As described in note 4, we are currently participating in Charter’s share buyback program in order to maintain our fully diluted ownership percentage of 26%. The primary use of those proceeds has been to repurchase Liberty Broadband Series A and Series C common stock pursuant to our authorized share repurchase programs. On February 23, 2021, a duly authorized committee of the board of directors authorized the repurchase of $2.23 billion of Liberty Broadband common stock. Additionally, on August 5, 2021, a duly authorized committee of the board of directors authorized the repurchase of an additional $2.105 billion of Liberty Broadband common stock. Further, on January 26, 2022, a duly authorized committee of the board of directors authorized the repurchase of an additional $2.215 billion of Liberty Broadband common stock.
During the six months ended June 30, 2022, we repurchased 14.4 million shares of Liberty Broadband Series A and Series C common stock for a total purchase price of $1,890 million. During the six months ended June 30, 2021, we repurchased 12.5 million shares of Liberty Broadband Series C common stock for a total purchase price of $1,957 million. As of June 30, 2022, the amount authorized remaining under the authorized repurchase program is approximately $994 million.
Exchange Agreement with Chairman
On June 13, 2022, Liberty Broadband entered into an Exchange Agreement with its Chairman of the board of directors, John C. Malone, and a revocable trust of which Mr. Malone is the sole trustee and beneficiary (the “JM Trust”) (the “Exchange Agreement”), whereby, among other things, Mr. Malone agreed to an arrangement under which his aggregate voting power in the Company would not exceed 49% (the “Target Voting Power”) plus 0.5% (under certain circumstances).

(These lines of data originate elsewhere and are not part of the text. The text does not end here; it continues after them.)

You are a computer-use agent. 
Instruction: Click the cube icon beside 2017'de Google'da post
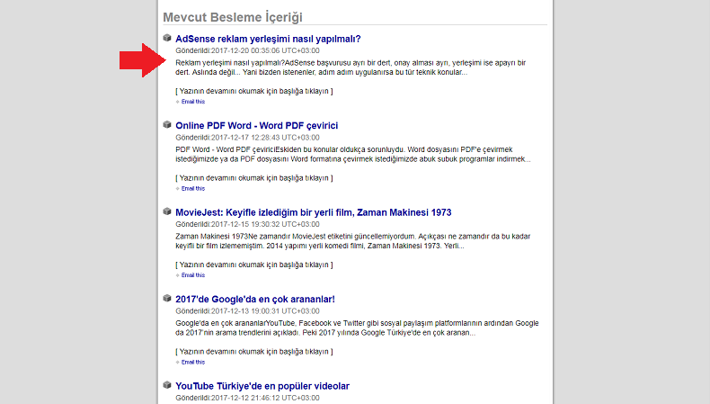point(167,298)
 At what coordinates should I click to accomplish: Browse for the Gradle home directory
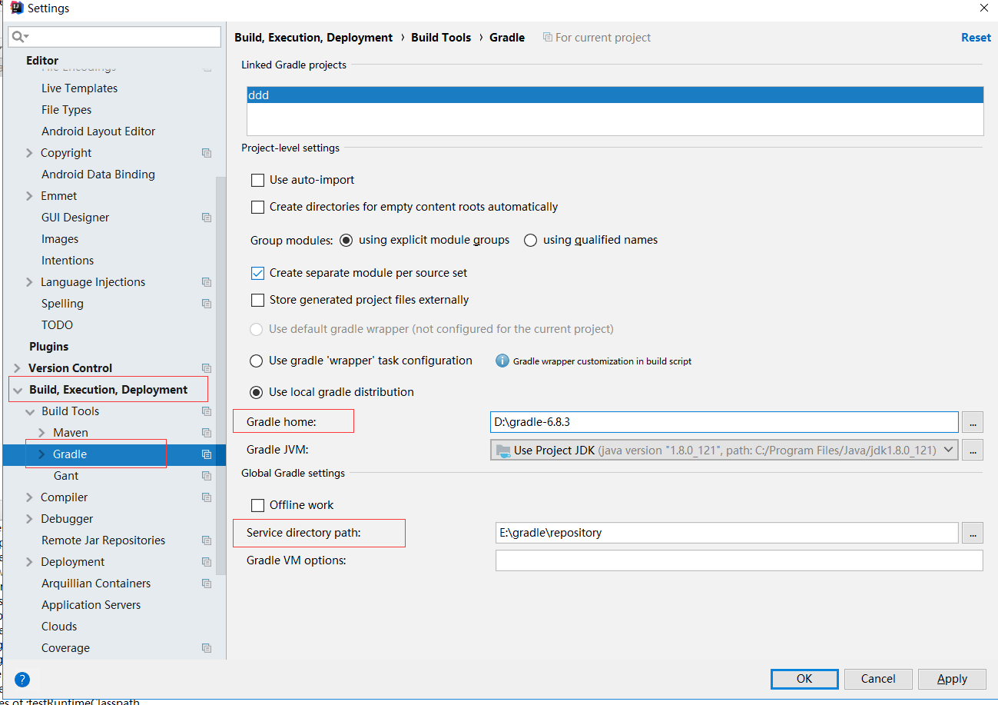[x=973, y=421]
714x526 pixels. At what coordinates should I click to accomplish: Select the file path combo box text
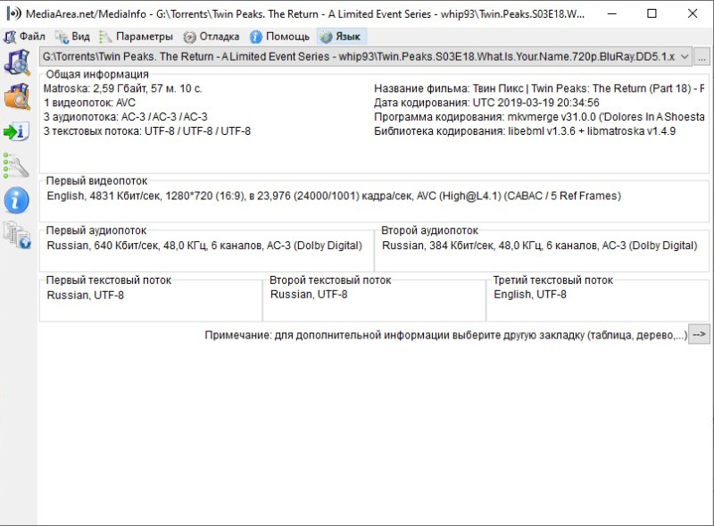(x=359, y=57)
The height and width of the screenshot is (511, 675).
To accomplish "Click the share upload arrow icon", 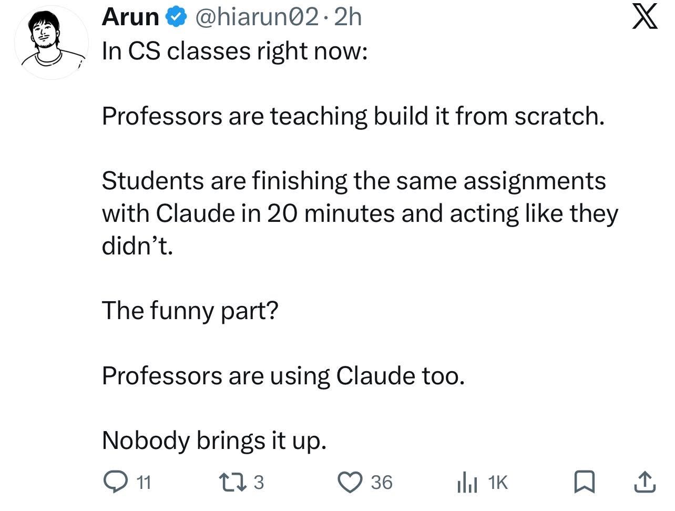I will pyautogui.click(x=646, y=482).
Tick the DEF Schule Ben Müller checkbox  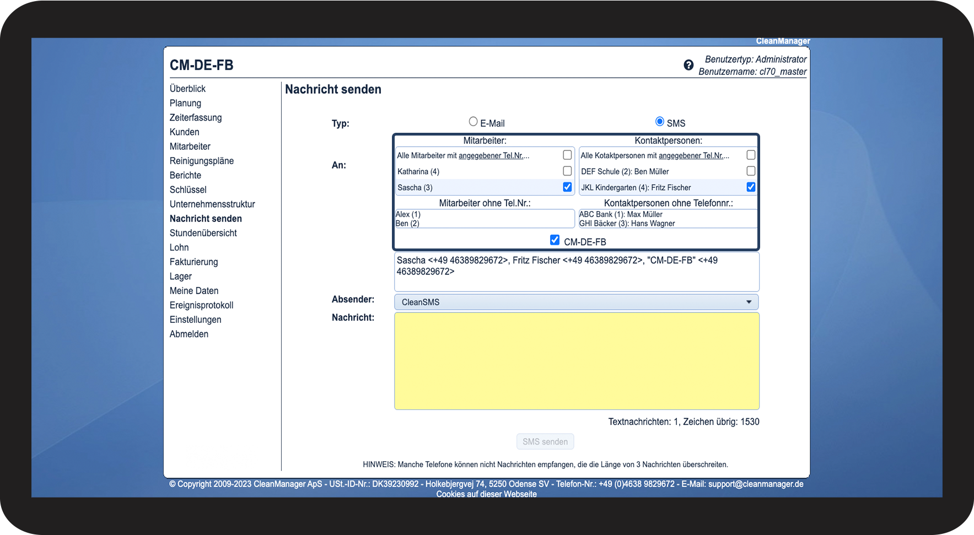751,171
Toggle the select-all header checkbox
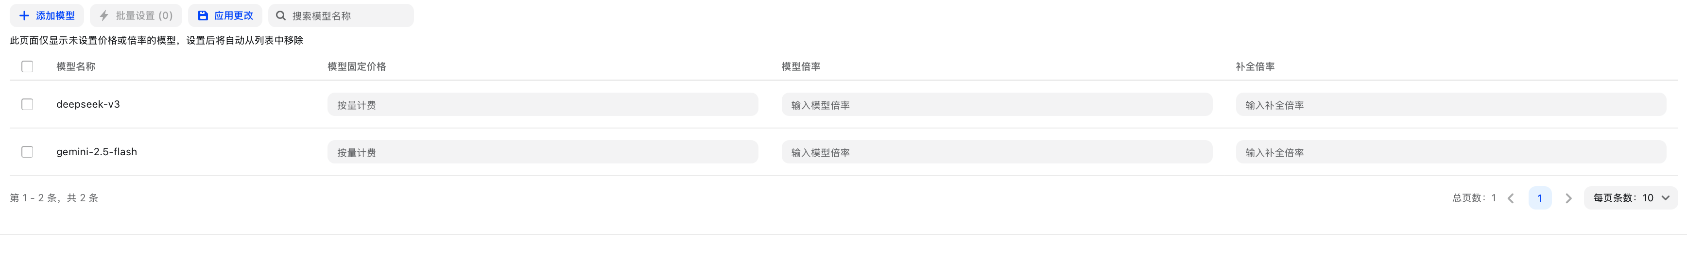The width and height of the screenshot is (1687, 259). click(x=28, y=67)
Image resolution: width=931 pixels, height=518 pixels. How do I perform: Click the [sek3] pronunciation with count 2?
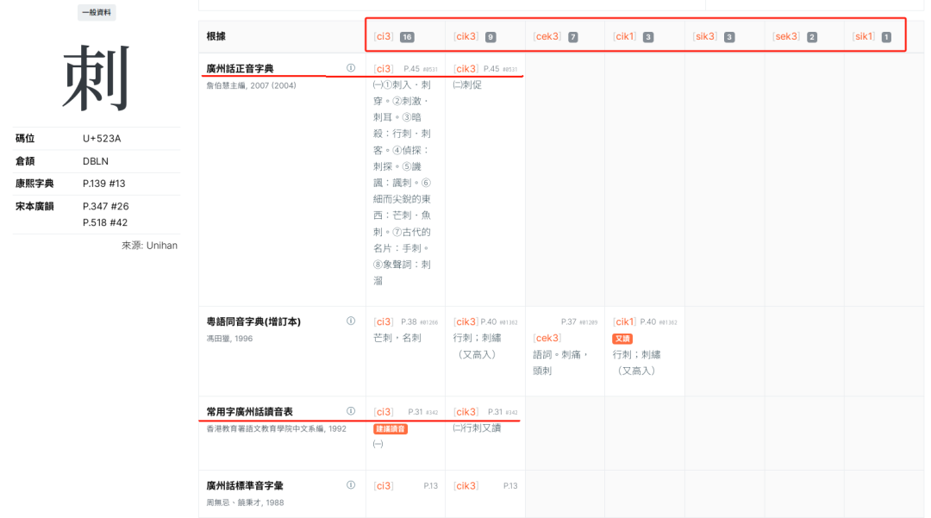point(785,36)
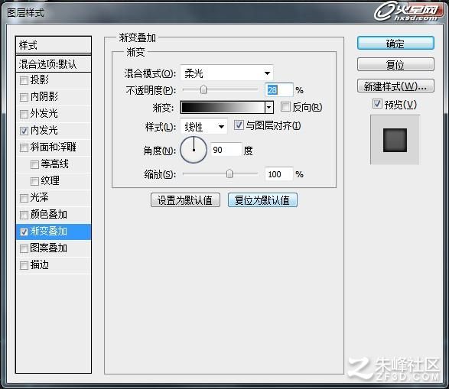This screenshot has height=389, width=449.
Task: Uncheck the 内发光 inner glow checkbox
Action: [24, 131]
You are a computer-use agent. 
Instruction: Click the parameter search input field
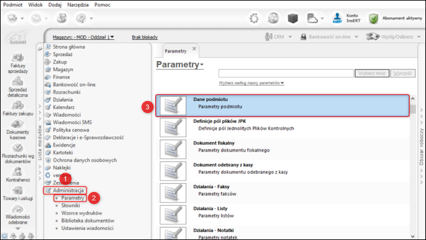[x=286, y=74]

The Exchange Agreement provides for exchanges by the Company and Mr. Malone or the JM Trust of shares of Liberty Broadband Series B common stock for shares of Liberty Broadband Series C common stock in connection with certain events, including (i) any event that would result in a reduction in the outstanding votes that may be cast by holders of the Company’s voting securities or an increase of Mr. Malone’s beneficially-owned voting power in the Company (an “Accretive Event”), in each case, such that Mr. Malone’s voting power in the Company would exceed the Target Voting Power plus 0.5%; or (ii) from and after the occurrence of any Accretive Event, in connection with any event that would result in an increase in the outstanding votes that may be cast by holders of the Company’s voting securities or a decrease of Mr. Malone’s beneficially-owned voting power in the Company (a “Dilutive Event”), in each case, such that Mr. Malone’s voting power in the Company falls below the Target Voting Power less 0.5%. Additionally, the Exchange Agreement contains certain provisions with respect to fundamental events at the Company, meaning any combination, consolidation, merger, exchange offer, split-off, spin-off, rights offering or dividend, in each case, as a result of which holders of Liberty Broadband Series B common stock are entitled to receive securities of the Company, securities of another person, property or cash, or a combination thereof.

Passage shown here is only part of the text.